Increased LOXL2 expression is related to poor prognosis in lung squamous cell carcinoma.

Background: The lysyl oxidate-like (LOXL) family was reported to be involved in the process of cancer development. However, the prognostic value of LOXL in lung cancer is unknown. We aimed to study the expression pattern and prognostic value of LOXL family members in lung squamous cell carcinoma (LUSC).

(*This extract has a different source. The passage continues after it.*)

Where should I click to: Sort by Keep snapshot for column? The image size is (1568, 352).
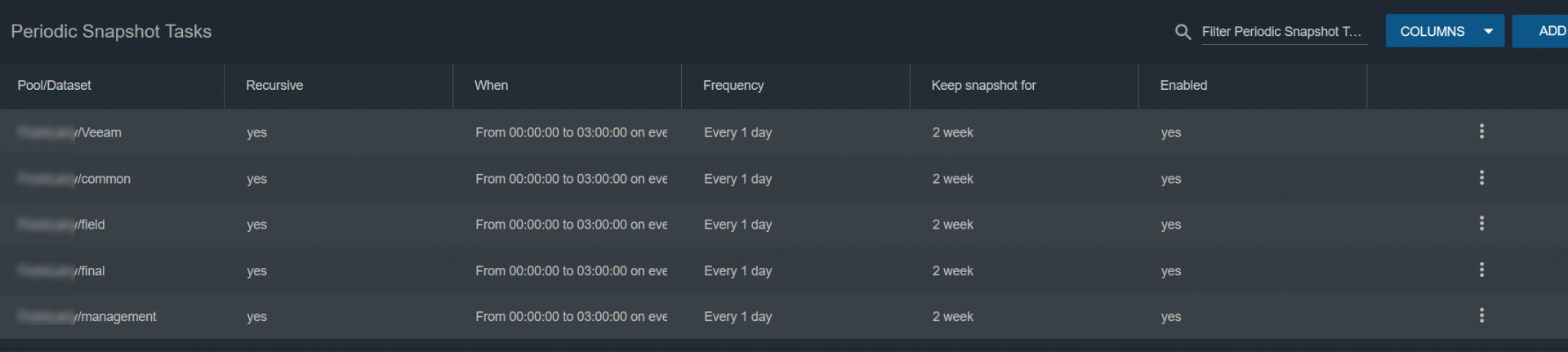point(983,85)
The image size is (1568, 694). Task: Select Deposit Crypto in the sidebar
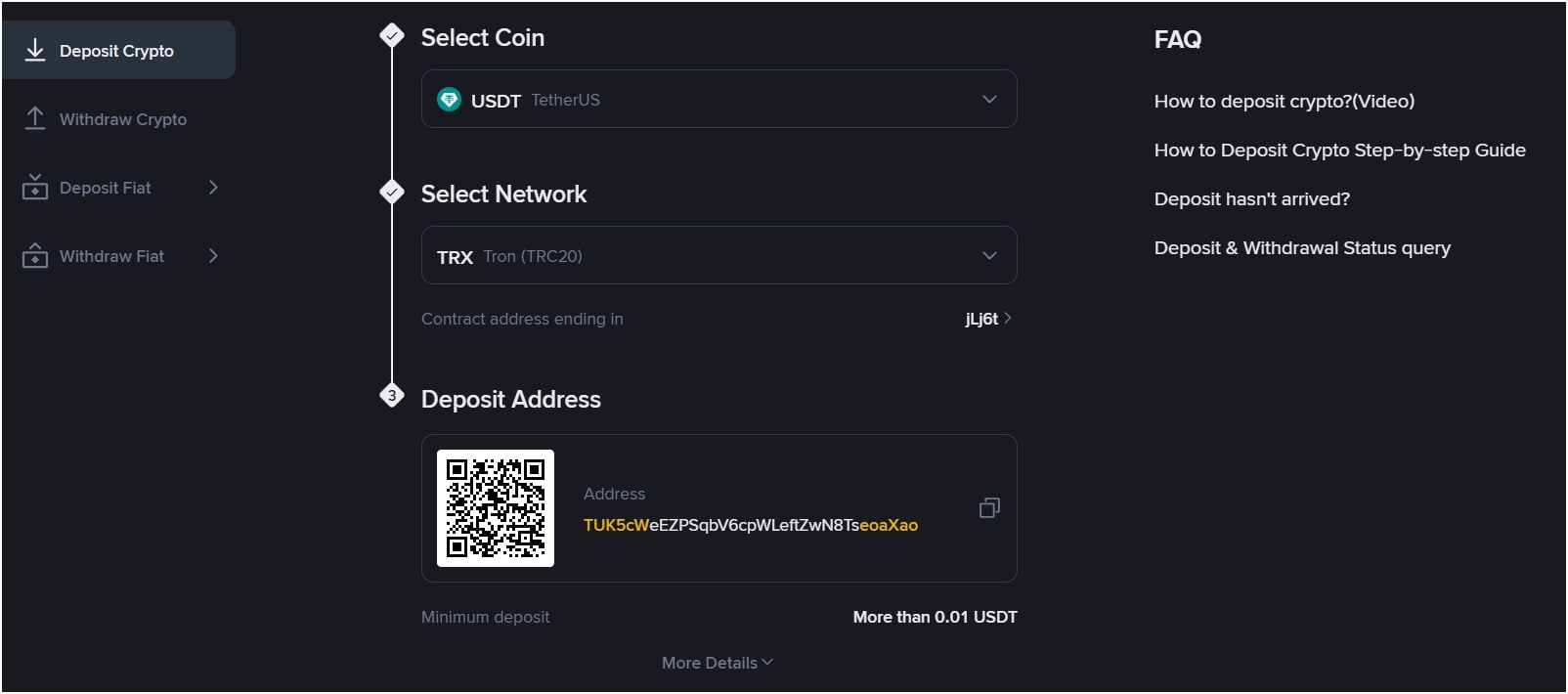116,50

Methods: The Wilcoxon test and logistic regression analysis were used to study the expression level of LOXLs and its correlation with clinical characteristics. The Kaplan-Meier method and Cox regression analysis were performed to estimate the correlation of LOXsL expression with the survival of LUSC patients. Receiver operator characteristic (ROC) curves were plotted, and areas under the curves (AUCs) were calculated to estimate the diagnostic and prognostic power of LOXL. Cell Counting Kit-8 (CCK-8) assays, wound healing assays and Transwell assays were used to estimate the impact of LOXL2 on LUSC cells.

Results: LOXL1 and LOXL2 expression was upregulated in LUSC tissues (P<0.001). LOXL1 and LOXL2 showed high diagnostic power in LUSC patients, with AUCs of 0.784 and 0.751, respectively. Patients with high LOXL2 expression levels showed poor overall survival (OS) (P=0.019) and progression-free survival (PFS) (P=0.015). High LOXL2 expression was an independent prognostic factor for poor survival (P=0.026). Inhibition of LOXL2 suppressed proliferation, migration and invasion in LUSC cell lines.

Conclusions: Increased LOXL2 was related to poor survival in LUSC. LOXL2 may be a potential prognostic biomarker and therapeutic target in LUSC.